*Your assignment*: Write the entries out exactly, with the final line being the one containing "The height and width of the screenshot is (817, 1456).".

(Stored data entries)
———

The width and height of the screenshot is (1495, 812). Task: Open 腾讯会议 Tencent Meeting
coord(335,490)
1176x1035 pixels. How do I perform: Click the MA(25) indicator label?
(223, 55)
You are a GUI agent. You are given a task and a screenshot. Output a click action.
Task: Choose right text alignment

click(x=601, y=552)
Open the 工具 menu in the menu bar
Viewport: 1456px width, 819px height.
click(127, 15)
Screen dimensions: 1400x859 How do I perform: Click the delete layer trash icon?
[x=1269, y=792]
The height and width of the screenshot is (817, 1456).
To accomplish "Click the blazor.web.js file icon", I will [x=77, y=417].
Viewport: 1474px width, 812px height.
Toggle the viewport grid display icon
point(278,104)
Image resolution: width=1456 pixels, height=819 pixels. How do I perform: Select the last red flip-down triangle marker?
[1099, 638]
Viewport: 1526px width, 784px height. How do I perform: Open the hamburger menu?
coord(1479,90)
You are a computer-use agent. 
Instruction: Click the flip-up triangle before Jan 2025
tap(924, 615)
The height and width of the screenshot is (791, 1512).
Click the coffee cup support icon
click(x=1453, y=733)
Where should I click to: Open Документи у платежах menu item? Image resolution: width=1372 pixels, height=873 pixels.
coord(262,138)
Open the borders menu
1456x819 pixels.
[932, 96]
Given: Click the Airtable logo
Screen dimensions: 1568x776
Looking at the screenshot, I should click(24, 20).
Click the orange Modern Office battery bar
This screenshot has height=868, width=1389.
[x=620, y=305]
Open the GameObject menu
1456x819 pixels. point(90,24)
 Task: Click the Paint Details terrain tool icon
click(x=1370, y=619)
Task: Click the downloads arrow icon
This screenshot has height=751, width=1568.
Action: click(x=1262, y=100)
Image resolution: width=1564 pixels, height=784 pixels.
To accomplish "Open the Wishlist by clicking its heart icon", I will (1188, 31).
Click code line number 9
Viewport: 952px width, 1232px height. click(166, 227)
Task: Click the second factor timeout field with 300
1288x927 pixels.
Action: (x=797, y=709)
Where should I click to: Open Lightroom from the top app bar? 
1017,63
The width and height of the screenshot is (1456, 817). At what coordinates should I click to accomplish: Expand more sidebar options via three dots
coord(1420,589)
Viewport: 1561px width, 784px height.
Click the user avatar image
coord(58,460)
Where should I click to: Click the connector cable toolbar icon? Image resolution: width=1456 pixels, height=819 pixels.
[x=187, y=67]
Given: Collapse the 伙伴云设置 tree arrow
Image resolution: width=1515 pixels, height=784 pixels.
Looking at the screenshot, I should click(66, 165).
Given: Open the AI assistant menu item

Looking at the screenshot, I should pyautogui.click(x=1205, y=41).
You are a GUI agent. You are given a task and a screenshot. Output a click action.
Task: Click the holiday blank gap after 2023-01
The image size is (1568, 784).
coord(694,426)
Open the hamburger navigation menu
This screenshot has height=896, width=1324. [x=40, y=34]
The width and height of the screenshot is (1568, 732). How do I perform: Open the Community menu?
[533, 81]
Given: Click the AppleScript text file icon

———

*Answer section*:
The width and height of the screenshot is (1495, 812). Task: Open 腾讯会议 Tencent Meeting
coord(335,490)
1176x1035 pixels. How do I perform: Click the MA(25) indicator label?
(223, 55)
You are a GUI agent. You are given a task and a screenshot. Output a click action.
Task: Choose right text alignment

click(x=601, y=552)
Open the 工具 menu in the menu bar
Viewport: 1456px width, 819px height.
click(127, 15)
Screen dimensions: 1400x859 How do I perform: Click the delete layer trash icon?
[x=1269, y=792]
The height and width of the screenshot is (817, 1456).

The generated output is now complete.